Punch set diamond bangle remodel
I've been making an awful lot of recycled gold bangles of late and I thought I'd share this one which has been embellished with 5 round brilliant cut diamonds punch set at intervals across the top.
Rosie had the usual assortment of broken chains, odd earrings and unworn rings which amounted to some 25g of gold and which as you can see turned in to a lovely heavy weight, flat gold bangle. From the crucible the molten metal was poured into the ingot mould to make a rather gnarly looking ingot. It was then run through the rolling mills to make it into a smooth, workable bar of metal. This bar was repeatedly passed through the mills between annealings (softening the gold by heating and quenching) until it was 200mm long, 4.3mm wide and 2.7mm deep. The wire was then turned up into an oval and the soldered closed. Once the fire stain was cleaned back, any scratches removed and the bangle prepolished I marked out 5 equidistant points along the top of the bangle opposite the seam and set each with a 0.03ct diamond.
And there you have it, one gold bangle with diamonds!
Recycled yellow gold bangle
When my sister got married she gave me a few quid to make myself a bridesmaid gift and I thought I'd turn that into a little something for both of us. I bought a length of 9ct yellow gold wire and now we have matching oval gold bangles.
It now turns out that this little bangle is one of the most popular items that I make from recycled gold. Part of the reason is the ease of wear (neither of us ever take them off, not even for airport security) and a bangle is also a cost effective way to use up a good quantity of gold without employing too much labour. That's one of the things about recycling...it would be easier to start with new material, but often times it's more economical or sentimentally sensitive to rework what's already there.
Which brings me to Anne, a friend of my sister's, who had long admired our little bangles. She had a gold gate bracelet that was of huge sentimental value, but which was never worn, so we devised a plan to melt it down and make her her own bangle.

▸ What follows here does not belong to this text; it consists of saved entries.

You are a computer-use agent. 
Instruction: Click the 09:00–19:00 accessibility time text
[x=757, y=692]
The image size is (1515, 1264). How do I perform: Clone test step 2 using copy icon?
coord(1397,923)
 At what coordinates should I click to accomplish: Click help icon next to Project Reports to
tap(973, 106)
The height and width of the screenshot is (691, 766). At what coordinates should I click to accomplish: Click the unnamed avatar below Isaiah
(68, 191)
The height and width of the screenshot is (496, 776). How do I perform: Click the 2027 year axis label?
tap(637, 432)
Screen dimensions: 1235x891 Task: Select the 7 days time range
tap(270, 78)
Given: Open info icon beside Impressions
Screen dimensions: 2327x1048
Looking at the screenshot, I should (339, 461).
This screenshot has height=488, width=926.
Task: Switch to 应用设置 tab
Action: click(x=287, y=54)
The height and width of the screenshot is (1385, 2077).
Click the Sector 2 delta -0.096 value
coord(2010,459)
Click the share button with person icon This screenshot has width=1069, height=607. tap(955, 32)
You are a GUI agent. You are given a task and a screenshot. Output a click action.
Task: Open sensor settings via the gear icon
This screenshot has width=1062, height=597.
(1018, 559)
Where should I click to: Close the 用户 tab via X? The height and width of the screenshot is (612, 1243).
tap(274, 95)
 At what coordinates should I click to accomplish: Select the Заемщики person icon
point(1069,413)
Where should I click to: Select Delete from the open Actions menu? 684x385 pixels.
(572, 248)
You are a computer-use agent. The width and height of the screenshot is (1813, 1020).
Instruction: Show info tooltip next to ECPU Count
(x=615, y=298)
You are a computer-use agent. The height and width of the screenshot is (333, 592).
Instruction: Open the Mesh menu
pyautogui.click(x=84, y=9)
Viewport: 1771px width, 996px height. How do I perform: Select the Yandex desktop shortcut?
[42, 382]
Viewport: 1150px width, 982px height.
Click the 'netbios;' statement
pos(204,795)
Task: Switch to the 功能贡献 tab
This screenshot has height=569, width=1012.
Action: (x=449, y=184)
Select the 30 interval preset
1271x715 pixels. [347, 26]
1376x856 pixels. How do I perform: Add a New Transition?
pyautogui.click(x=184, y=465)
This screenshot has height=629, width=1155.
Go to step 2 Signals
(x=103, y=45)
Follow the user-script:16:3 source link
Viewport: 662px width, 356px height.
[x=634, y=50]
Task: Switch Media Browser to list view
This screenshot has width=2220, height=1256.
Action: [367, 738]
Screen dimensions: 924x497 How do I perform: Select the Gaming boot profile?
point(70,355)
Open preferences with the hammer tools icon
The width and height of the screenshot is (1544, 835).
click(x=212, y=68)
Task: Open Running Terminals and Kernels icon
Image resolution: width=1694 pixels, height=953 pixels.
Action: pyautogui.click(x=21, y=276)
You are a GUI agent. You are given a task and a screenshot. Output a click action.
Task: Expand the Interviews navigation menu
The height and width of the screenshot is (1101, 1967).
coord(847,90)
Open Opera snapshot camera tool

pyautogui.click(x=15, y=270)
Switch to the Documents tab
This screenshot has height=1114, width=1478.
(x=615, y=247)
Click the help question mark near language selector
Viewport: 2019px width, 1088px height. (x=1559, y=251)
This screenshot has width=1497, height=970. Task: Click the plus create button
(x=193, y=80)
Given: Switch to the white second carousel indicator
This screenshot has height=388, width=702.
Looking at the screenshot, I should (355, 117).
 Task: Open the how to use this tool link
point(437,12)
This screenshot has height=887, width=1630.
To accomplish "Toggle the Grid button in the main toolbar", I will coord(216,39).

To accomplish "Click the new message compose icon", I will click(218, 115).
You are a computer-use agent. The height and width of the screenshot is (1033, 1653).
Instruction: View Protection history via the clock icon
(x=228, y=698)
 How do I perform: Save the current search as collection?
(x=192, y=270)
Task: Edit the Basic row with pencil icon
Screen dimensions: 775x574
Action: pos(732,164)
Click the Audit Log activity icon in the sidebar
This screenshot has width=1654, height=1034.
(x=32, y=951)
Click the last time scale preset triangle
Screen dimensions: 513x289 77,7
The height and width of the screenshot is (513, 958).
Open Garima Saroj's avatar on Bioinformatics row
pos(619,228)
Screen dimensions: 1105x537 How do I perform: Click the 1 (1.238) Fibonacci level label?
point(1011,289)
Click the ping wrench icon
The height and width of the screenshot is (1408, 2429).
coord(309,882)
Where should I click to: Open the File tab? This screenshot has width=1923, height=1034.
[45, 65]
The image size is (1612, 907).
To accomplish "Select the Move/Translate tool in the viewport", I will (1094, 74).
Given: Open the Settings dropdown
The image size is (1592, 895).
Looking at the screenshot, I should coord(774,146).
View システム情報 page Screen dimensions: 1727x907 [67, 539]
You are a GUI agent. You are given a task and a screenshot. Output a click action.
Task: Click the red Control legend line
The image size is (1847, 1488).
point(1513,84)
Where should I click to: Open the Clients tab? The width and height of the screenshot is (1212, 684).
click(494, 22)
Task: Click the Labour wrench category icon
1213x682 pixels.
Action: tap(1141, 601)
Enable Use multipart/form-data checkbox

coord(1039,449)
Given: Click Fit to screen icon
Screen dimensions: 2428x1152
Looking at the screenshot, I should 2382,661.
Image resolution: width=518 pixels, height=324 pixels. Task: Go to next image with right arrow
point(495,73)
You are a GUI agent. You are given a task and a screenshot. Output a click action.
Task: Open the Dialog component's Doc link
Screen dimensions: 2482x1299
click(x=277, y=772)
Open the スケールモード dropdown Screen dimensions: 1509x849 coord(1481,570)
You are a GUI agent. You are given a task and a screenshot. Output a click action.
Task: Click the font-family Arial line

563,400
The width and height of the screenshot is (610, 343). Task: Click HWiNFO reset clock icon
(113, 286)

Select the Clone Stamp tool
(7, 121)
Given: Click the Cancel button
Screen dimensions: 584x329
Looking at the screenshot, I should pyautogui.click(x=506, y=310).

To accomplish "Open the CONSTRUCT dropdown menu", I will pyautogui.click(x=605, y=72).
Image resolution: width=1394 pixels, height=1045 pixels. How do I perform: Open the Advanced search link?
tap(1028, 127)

In the collage you can see the bracelet in a nice fresh crucible before the torch is turned on it, meting it into a fluid ball before transferring it in one movement to the waiting ingot mould. From there the metal was milled and passed through a round draw plate until it was the right length and then turned up into a round. Next it was soldered and trued up on an oval bangle mandrel before an emery and final polish.
Gate bracelet transformation complete.